Eocene high-K magmatic flare-up in a context of south dipping subduction and strike-slip tectonics: Insights from the Talysh Massif, NW Iran

Abstract

The geodynamic significance of Cenozoic magmatism of the Central Tethyan orogenic belt linking the tectonic zones of Iran, South Armenian Block (Lesser Caucasus) and Turkey remains a subject of debate. This study is focused on the thick geological succession of high potassic magmatic rocks erupted in Talysh Massif, NW Iran. We report a comprehensive geochemical study that demonstrates that this succession is comprised of shoshonitic mostly basaltic and some rhyolitic pyroclastic rocks emplaced during an Eocene magmatic flare-up. Forsterite rich olivine (Fo 70–93), combined to high-Mg clinopyroxene (Mg# 0.6–0.8) and high-Ti calcic amphibole (magnesiohastingsite) are the dominant mafic minerals in these rocks. Mafic lavas are enriched in LILE and depleted in HFSE, with high Th/Yb, Ba/Th and Nb/Zr ratios, suggestive of an enriched mantle source following Tethys subduction history. Interlayered felsic lavas allowed to date the series by U-Pb on zircon at 43.17 ± 0.40 Ma, with one relict core displaying an inherited age of 580 Ma. eHfi CHUR of Eocene zircons range from 1.7 to −0.9 (with corresponding TDM ages around 1.0 Ga). The latter, along with the detection of a Neoproterozoic zircon xenocryst, indicates a crustal contamination by a Neoproterozoic (and older) lower crust.
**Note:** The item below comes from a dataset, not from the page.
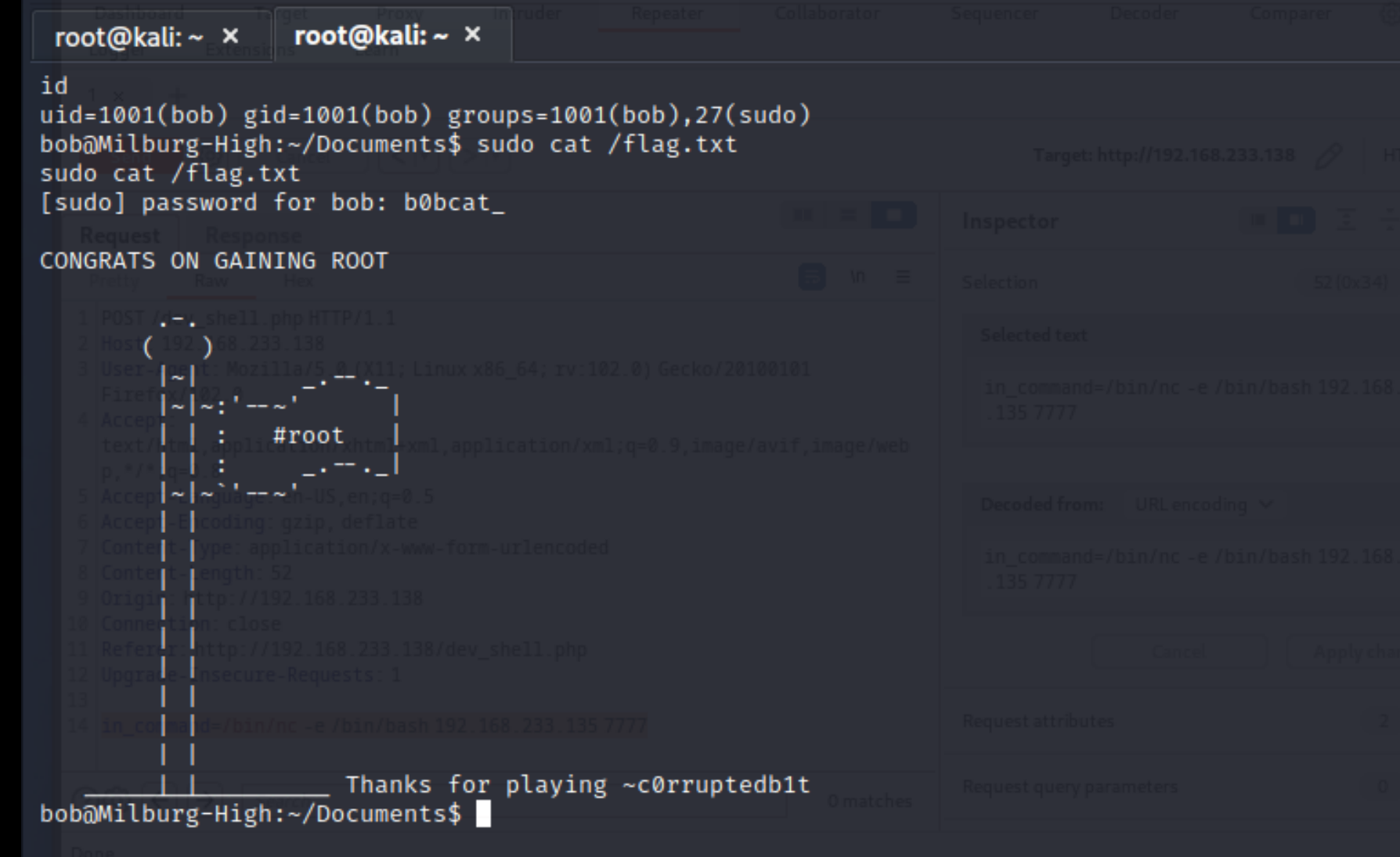The height and width of the screenshot is (857, 1400).
Task: Click the Inspector expand-all sections icon
Action: click(x=1347, y=221)
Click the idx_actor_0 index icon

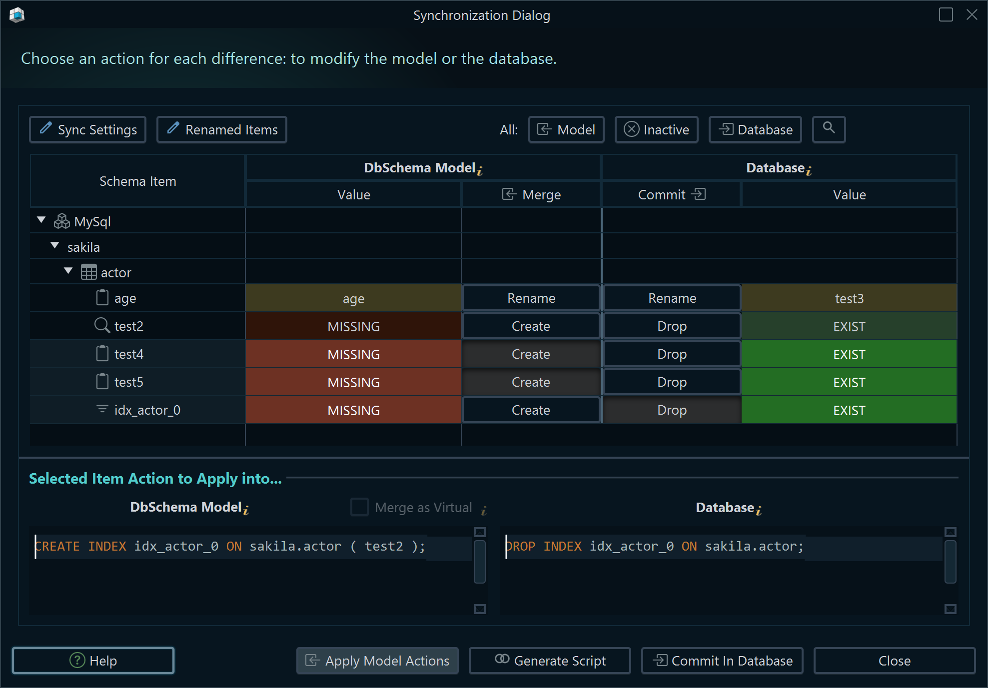pyautogui.click(x=101, y=410)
These data are in agreement with the partial melting of a subduction-modified subcontinental mantle. This magmatic flare-up could have been triggered by an Asthenosphere upwelling related to the onset of south-dipping subduction in the Transcaucasus region and transcrustal strike-slip faults with a more significant crustal contamination than in the Lesser Caucasus region.